Faculty of Law, National University of Ireland, Galway

A new Broadcasting (Amendment) Bill, along with an Explanatory and Financial Memorandum, were published on 21 December 2006. The Bill seeks to “establish a more flexible and market-responsive model for licensing DTT in Ireland and to allow for progress to be made towards analogue switch-off”, according to the Explanatory and Financial Memorandum. A further purpose of the Bill is to permit RTÉ (the public service broadcaster) to use public funding to provide a broadcast service for Irish communities abroad (s.3(1)(b)).

The Broadcasting Act 2001 (see IRIS 2001-4:9) was a major piece of legislation, intended to update the framework for broadcasting in Ireland and to pave the way for the introduction of digital terrestrial television (DTT). However, initial attempts to arouse interest in the provision of DTT proved unsuccessful (see IRIS 2001-8:11). As a result, the Government decided to embark on its own pilot scheme for the introduction of DTT (see IRIS 2005-10:16). The pilot scheme was announced in June 2005 and expressions of interest were sought for the infrastructural and transmission equipment elements in November of that year. The rollout of infrastructure began in June 2006. Guidelines for applications for multiplex programme content managers were issued and responses to questions on the guidelines were published in July 2006. The scheme itself (DTT Pilot) commenced on 16 September and the process seeking applicants to operate as Multiplex Programme Content Managers was completed in November.

The Government’s pilot scheme was in two phases: a “soft trial” to determine the stability of the network, followed by a trial involving public participation. The pilot scheme is intended to continue over a two-year period and is limited to Dublin and eastern counties. The new services are expected to be launched in March 2007. At present one third of television households in Ireland rely on analogue free-to-air terrestrial television, while the other two thirds subscribe to cable, satellite or MMDS. Of these 43% are digital and 24% analogue viewers.

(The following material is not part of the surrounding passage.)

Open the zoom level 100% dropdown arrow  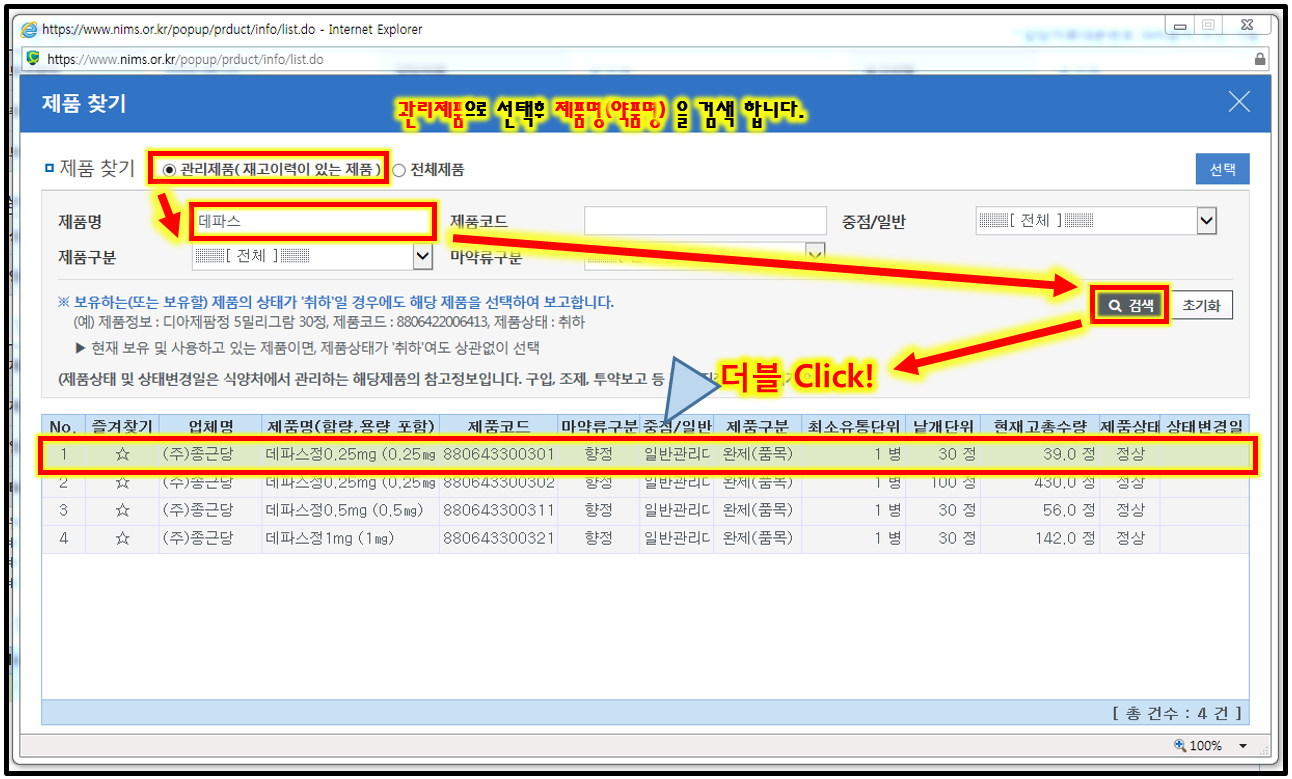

This scheme for DTT set out in the new Bill is described as a “new alternative licensing regime”. It places a number of specific obligations on RTÉ in relation to the establishment and operation of one or more national multiplexes (s.3) and on the Broadcasting Commission of Ireland (BCI) in relation to other multiplexes and to multiplex contracts (s.4). The BCI is to organise a publicly advertised competition for the contracts (s.8). The Commission for Communications Regulation (ComReg) will issue the licences for the multiplexes (s.5) for both television and sound broadcasting (s.6).

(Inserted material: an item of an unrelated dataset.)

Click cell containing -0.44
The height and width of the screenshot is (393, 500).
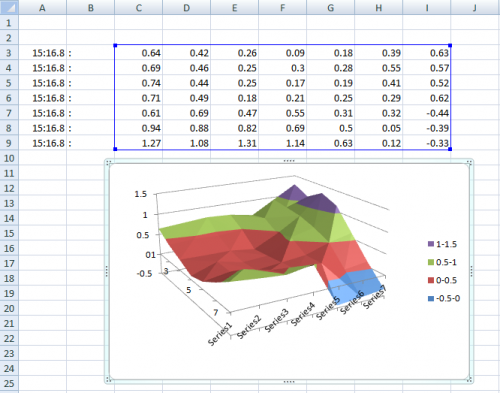[x=427, y=113]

The new Bill does not specifically indicate the date for the switchover from analogue to digital. Instead, it sets out the factors that the Minister is to keep under review in deciding how long analogue services should continue (s.11). Those factors include the availability of multiplexes in the State, as well as receiving equipment. There is provision also for progress reports within specified but contingent time frames and for consultation with certain specified interested parties and representatives of interested viewers in relation to the reports. The Minister is empowered to issue a policy direction to ComReg at any stage, or following consideration of a report, regarding the date or dates after which ComReg may no longer grant licences in respect of analogue services (s.11(6)).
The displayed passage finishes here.